I swallow bile and wish her phone would ring. I wish
the bus would turn around, but know we can’t go back;
over the intercom the driver counsels and cajoles:
put out those cigarettes, we’re almost there.
I think: We’re almost home.

A Libation for the Dead

by Brian Kirk

In some parts of the world before the feasting starts,
before the drinks are poured, a libation for the dead
is spilled on arid ground. Some people value those
who came before, but we know better.
Old stories are nothing more than wives’ tales
and when we perish we rot in the ground,
go back to nature in the meanest way.
At funerals the one least present is always
the deceased; we do not see the dead among us,
guiding us, reminding us of who we are
and where we’re from.

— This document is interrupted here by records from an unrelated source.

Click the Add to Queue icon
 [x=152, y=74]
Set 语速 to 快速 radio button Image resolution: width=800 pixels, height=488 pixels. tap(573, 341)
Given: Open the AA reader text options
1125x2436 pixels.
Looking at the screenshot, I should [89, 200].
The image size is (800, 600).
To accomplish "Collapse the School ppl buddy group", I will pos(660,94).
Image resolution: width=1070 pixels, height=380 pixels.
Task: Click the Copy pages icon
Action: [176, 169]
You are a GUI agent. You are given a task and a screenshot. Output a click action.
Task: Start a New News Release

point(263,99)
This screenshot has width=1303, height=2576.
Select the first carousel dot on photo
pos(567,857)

We eat and drink,
laugh and kiss, lives flavoured by our loss,
all aches and joys endured or relished
in the shadow of a closing door.

Crows in November

by John MacKenna

Suddenly there is sky where no sky was before,
the branches form these unexpected scratches,
their leaves gouged overnight.

And crows trough down, slashed remnants of dark cloud,
their wings blown shapeless as they sink,
on sudden squalls hard out of the gusting east.

Heads low, they graze the small, secluded field,
below a winter ditch,
their backs hunched taut against a raw and bladed sleet.